_Your goal_: Lines from the one containing "Switch to the" to the end of the entries below must be reproduced exactly, with both end lines kept and no other line added.

_Information given_:
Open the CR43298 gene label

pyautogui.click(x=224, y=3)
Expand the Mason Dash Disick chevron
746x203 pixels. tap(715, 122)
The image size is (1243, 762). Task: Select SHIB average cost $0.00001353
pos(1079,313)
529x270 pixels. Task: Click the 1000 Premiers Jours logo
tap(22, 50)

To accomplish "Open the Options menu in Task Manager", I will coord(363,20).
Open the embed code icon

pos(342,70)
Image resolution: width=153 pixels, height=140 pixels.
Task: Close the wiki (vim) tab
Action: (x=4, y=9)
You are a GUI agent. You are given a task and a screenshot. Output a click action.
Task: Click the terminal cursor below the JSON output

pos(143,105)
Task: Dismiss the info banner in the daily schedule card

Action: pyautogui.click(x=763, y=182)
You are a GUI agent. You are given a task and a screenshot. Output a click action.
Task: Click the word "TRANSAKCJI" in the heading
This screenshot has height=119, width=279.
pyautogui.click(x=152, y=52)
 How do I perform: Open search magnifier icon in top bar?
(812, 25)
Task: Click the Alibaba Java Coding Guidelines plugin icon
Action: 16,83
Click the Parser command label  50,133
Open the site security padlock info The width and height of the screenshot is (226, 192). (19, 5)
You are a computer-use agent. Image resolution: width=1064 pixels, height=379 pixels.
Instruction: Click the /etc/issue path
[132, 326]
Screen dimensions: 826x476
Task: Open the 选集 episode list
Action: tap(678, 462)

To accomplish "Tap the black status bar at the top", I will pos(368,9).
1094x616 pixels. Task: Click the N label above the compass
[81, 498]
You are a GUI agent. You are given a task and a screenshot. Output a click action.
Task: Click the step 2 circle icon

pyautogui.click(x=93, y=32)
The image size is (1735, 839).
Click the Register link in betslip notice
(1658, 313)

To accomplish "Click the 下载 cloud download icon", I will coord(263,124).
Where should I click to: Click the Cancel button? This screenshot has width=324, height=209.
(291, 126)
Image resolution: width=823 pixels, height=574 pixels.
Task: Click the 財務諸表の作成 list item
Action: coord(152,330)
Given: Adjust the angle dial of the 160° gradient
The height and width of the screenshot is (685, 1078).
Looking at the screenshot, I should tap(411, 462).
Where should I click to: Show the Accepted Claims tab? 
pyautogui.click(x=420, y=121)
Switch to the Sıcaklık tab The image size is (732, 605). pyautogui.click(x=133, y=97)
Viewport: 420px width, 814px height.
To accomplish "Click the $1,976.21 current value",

_The completed task_:
Switch to the Sıcaklık tab The image size is (732, 605). pyautogui.click(x=133, y=97)
Viewport: 420px width, 814px height.
To accomplish "Click the $1,976.21 current value",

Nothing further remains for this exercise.